Stored records:
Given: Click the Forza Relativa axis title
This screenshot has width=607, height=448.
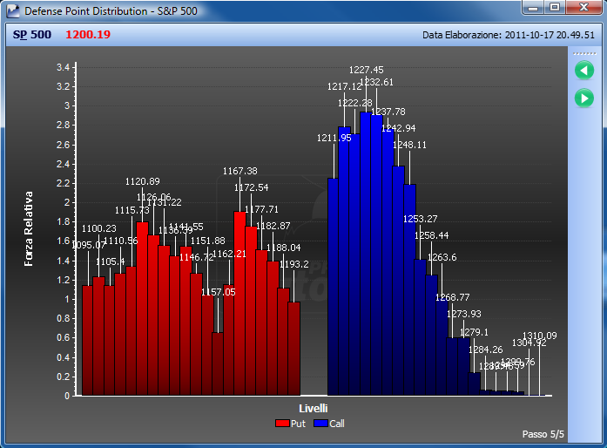Looking at the screenshot, I should click(29, 228).
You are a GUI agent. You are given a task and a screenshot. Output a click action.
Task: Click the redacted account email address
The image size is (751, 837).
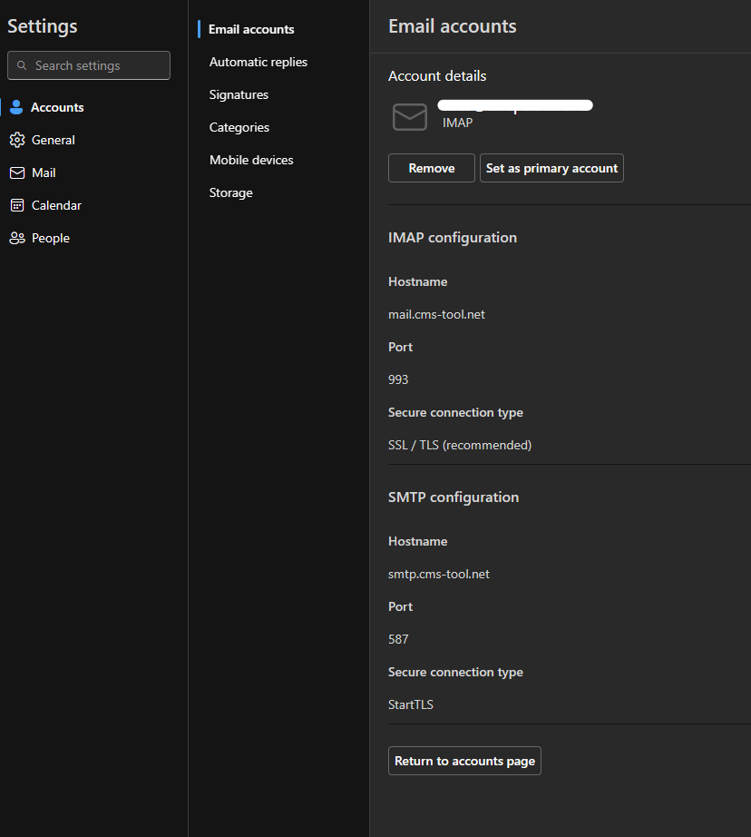click(x=515, y=105)
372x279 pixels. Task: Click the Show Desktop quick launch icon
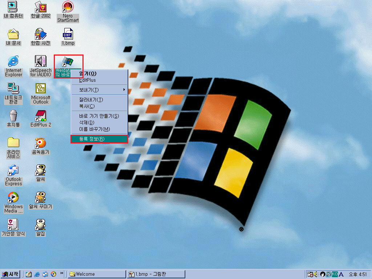[28, 274]
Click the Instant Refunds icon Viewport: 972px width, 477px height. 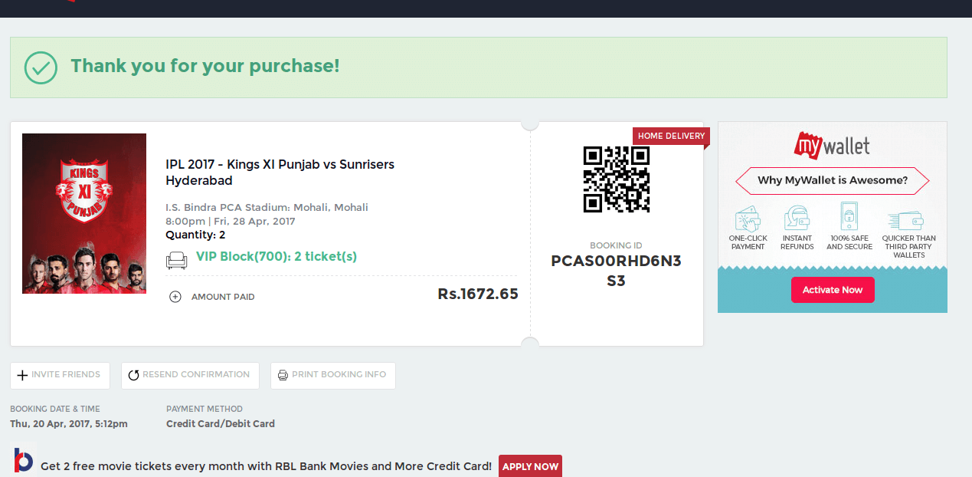pyautogui.click(x=797, y=218)
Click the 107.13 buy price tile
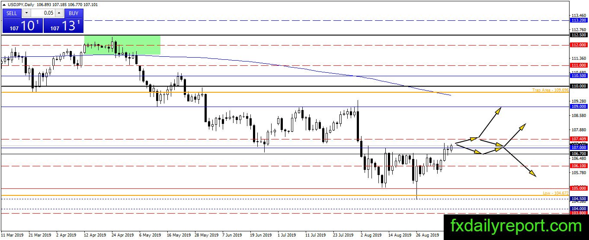The width and height of the screenshot is (589, 240). coord(63,25)
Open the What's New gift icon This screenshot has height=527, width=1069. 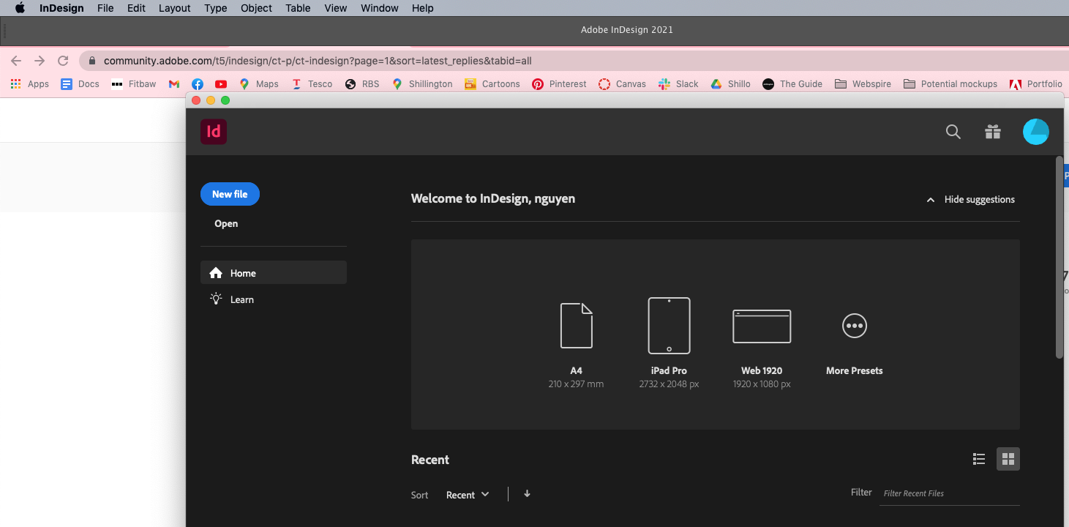click(992, 132)
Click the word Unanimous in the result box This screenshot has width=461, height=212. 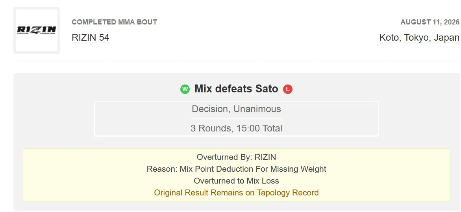pyautogui.click(x=257, y=109)
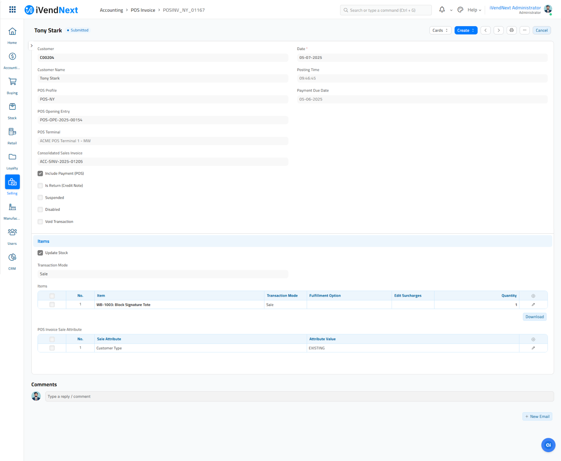Go to Accounting breadcrumb link
Viewport: 561px width, 461px height.
(x=111, y=10)
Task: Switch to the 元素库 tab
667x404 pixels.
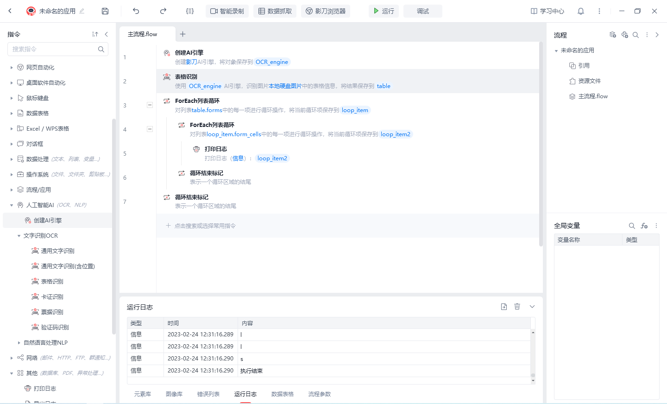Action: point(143,394)
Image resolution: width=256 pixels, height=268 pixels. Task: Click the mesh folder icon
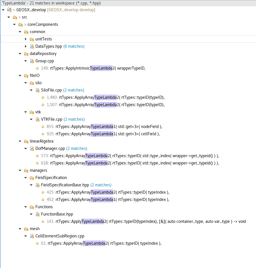pos(26,229)
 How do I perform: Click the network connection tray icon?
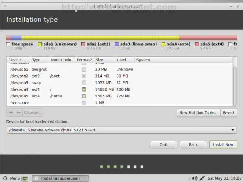tap(201, 178)
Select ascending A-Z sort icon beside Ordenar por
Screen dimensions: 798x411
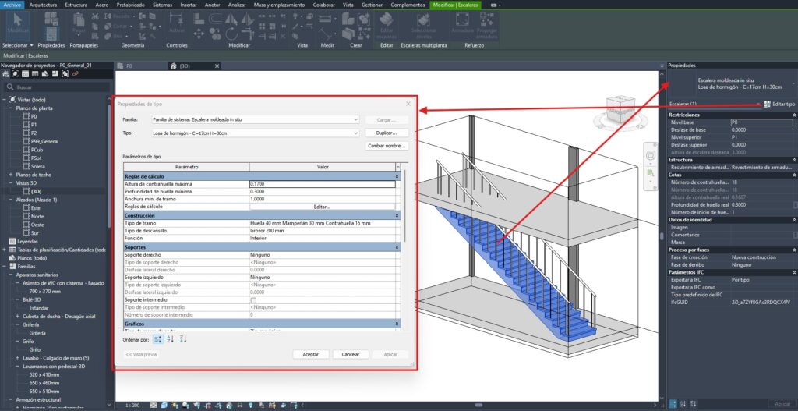(x=171, y=338)
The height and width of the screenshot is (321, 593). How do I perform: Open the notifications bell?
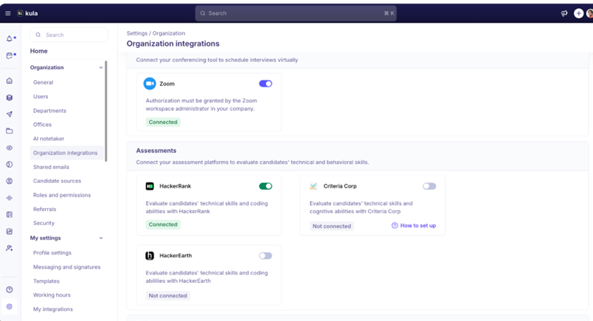[x=10, y=39]
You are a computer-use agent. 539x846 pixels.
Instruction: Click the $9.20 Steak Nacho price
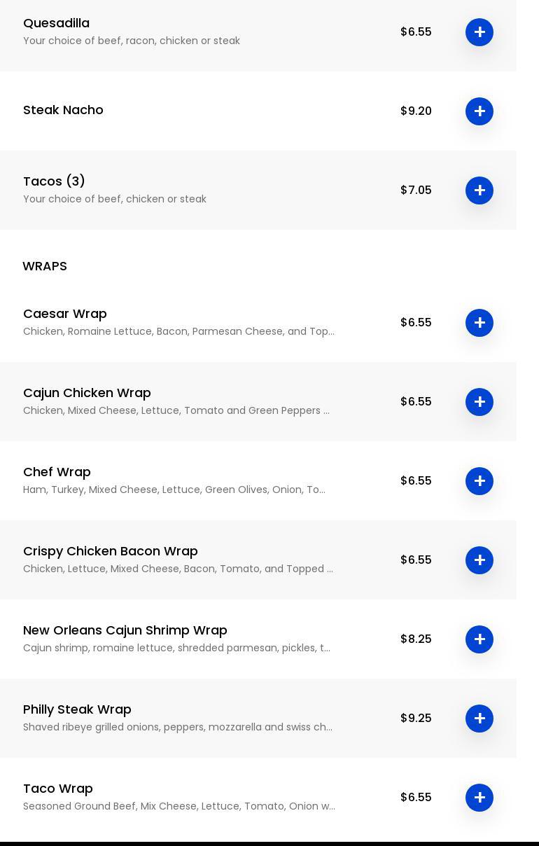[x=416, y=111]
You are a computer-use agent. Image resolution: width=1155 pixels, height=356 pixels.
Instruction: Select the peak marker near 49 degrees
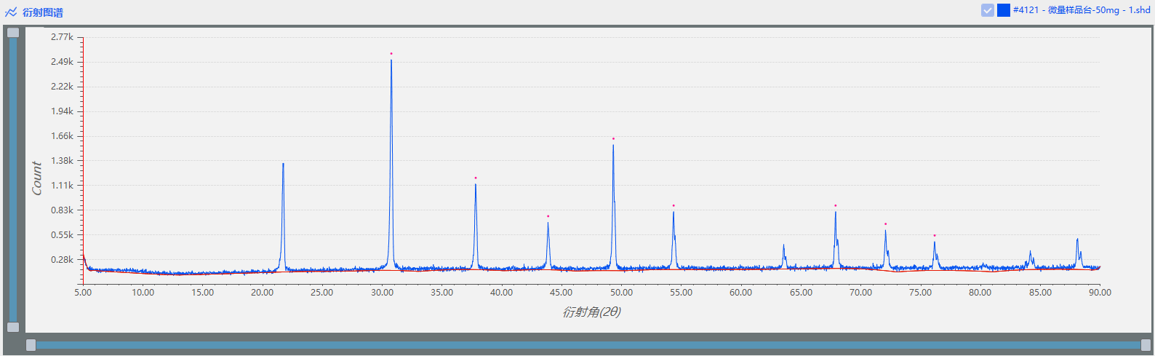(x=613, y=138)
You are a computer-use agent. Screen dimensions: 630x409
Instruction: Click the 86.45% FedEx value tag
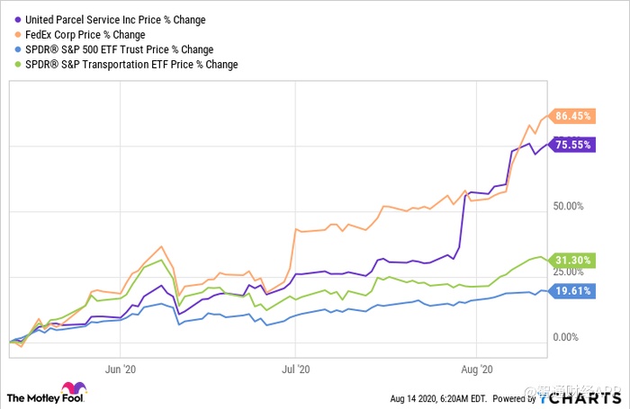click(x=572, y=116)
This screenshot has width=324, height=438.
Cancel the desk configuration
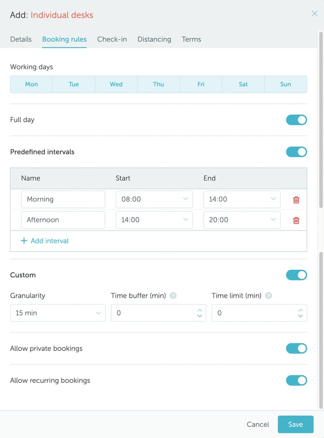[257, 424]
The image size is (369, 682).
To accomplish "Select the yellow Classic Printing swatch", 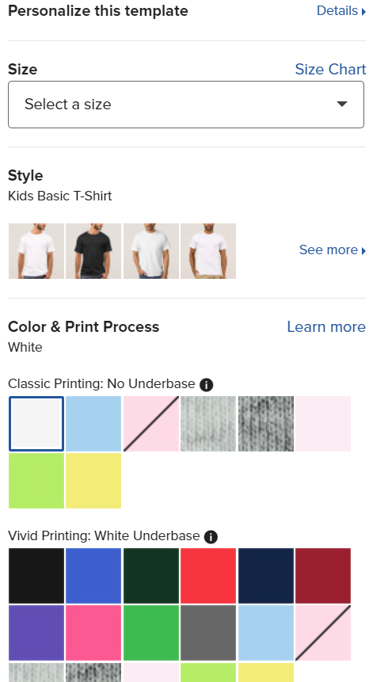I will tap(93, 481).
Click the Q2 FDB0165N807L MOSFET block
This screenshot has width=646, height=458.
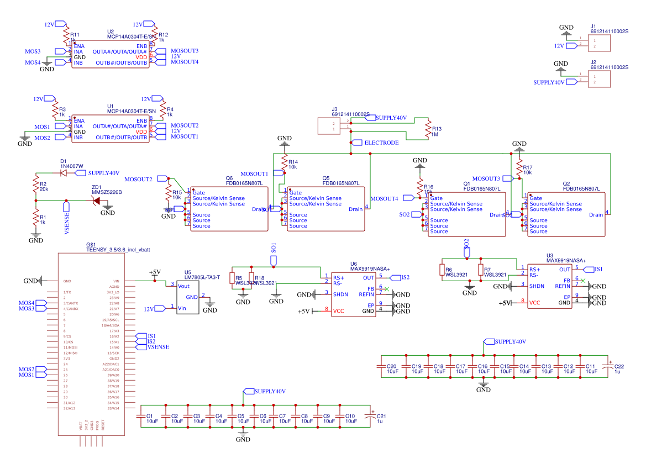point(566,214)
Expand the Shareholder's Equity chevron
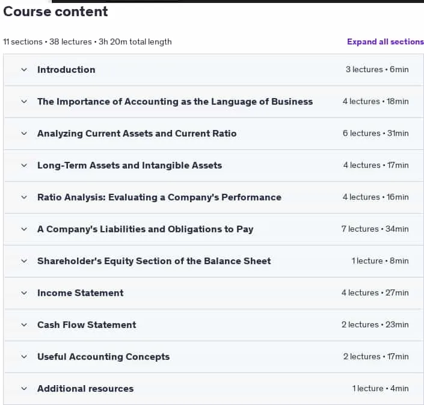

DESCRIPTION OF THE TASK
Of the lines in the data, report each one containing the string "agent".

ANSWER BOX
You are a GUI agent. You are given a task and a screenshot. Output a click action.
You are a computer-use agent. 539x846 pixels.
You are a computer-use agent. Image resolution: width=1155 pixels, height=356 pixels.
You are a computer-use agent. Screen dimensions: 630x409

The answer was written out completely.